Last year, DeVos rescinded a set of 2011 rules created during the Obama administration that guided schools on how to handle complaints. Advocates for accused students said those regulations tipped the scales in favor of accusers, and some college leaders complained the rules were too complex and could be overly burdensome.

The Title IX law, enacted in 1972, forbids discrimination based on sex in education. It was once seen as a measure to ensure equity in college sports, but President Barack Obama’s Department of Education’s Office for Civil Rights issued several letters in 2011 directing college administrations on how to tackle the nation’s ongoing campus rape epidemic – and prove on paper they were doing so – or risk losing federal funding. Since then, many colleges saw an uptick in lawsuits alleging mishandling of assault complaints.

According to RAINN, the nation’s largest anti-sexual violence organization, 11.2 percent of college students experience rape or sexual assault.

Read on for a look at what could change with DeVos’ new plan.

Definition of sexual harassment

The proposed changes narrow the definition of what exactly constitutes sexual harassment.

Under the new regulations, it would be defined as: “unwelcome sexual conduct; or unwelcome conduct on the basis of sex that is so severe, pervasive, and objectively offensive that it effectively denies a person equal access to the recipient’s education program or activity.”

Cross-examination of accuser

For sexual assault cases in higher education, the accuser has the right to cross-examine the accused and witnesses through an “advisor” or attorney during a live hearing, according to the proposal.

During the cross-examination, questions about either party’s sexual history cannot be asked, in line with rape shield protections which guards victims against “invasion of privacy, potential embarrassment and stereotyping,” according to the proposal.

Either party may also request to be separated, placed different rooms, with a video feed for the live hearing.

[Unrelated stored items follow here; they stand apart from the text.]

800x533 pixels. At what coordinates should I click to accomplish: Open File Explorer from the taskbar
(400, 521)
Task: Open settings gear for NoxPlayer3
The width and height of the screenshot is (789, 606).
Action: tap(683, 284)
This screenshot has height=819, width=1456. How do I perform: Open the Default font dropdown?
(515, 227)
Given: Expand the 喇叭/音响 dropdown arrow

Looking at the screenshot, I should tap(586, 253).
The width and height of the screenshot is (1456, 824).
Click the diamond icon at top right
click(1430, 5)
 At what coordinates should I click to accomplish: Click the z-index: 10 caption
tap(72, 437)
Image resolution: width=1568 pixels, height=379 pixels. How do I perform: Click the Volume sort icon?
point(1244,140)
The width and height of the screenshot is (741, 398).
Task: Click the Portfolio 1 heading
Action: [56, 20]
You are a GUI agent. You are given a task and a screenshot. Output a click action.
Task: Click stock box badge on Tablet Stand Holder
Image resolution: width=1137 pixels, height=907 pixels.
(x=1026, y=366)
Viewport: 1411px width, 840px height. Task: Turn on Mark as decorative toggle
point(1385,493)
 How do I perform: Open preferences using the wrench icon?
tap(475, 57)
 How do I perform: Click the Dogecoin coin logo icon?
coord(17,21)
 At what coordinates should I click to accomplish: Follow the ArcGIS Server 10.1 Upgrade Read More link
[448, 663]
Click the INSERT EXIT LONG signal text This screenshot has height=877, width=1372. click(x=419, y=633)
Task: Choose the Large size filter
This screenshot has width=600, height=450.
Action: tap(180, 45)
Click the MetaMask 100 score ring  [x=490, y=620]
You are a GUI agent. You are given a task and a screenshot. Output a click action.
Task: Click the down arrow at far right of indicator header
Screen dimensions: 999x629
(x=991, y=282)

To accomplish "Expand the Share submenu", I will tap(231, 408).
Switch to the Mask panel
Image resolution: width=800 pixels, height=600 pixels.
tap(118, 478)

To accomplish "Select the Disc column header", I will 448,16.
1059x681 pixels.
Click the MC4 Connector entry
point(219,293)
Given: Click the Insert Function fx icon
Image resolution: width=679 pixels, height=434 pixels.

“The proposed regulations thereby provide the benefits of cross-examination while avoiding any unnecessary trauma that could arise from personal confrontation between the complainant and the respondent,” the proposal states.

For elementary and secondary schools, cross-examination is allowed but not required due to the young ages of those involved.

What a university is responsible for

The plan would only hold schools responsible for investigating complaints if the incident occurred on campus or another area overseen by the school and only if they are reported to certain campus officials with the authority to take action.

However, it does allow for schools to offer support services or intervene with a student conduct proceeding if a reported incident happened outside of that scope.

The Education Department would also adopt the policy that a school “acts with deliberate indifference only when it responds to sexual harassment in a manner that is ‘clearly unreasonable in light of the known circumstances.’”

Mandatory supportive measures

The proposal requires schools to provide free “supportive measures” to the accused or accuser – even if a formal complaint hasn’t been filed.

These services, which are meant to be confidential, include counseling, changes to class or work schedules, extensions on deadlines, campus escort services, changes to housing, leave of absence or increased security.

A school will be “given a safe harbor from finding of deliberate indifference” by the Education Department if it offers one of those services to someone after a formal complaint, the proposal said.

Presumption of innocence

The proposal would ensure schools establish a “presumption that the respondent is not responsible for the alleged conduct until a determination regarding responsibility is made at the conclusion of the grievance process.”

Under the Obama administration's guidance, schools were told to use a “preponderance of the evidence” standard, meaning an allegation “is more likely than not” true. Under the proposal, schools would adopt a “clear and convincing” standard, meaning the claim is highly probable.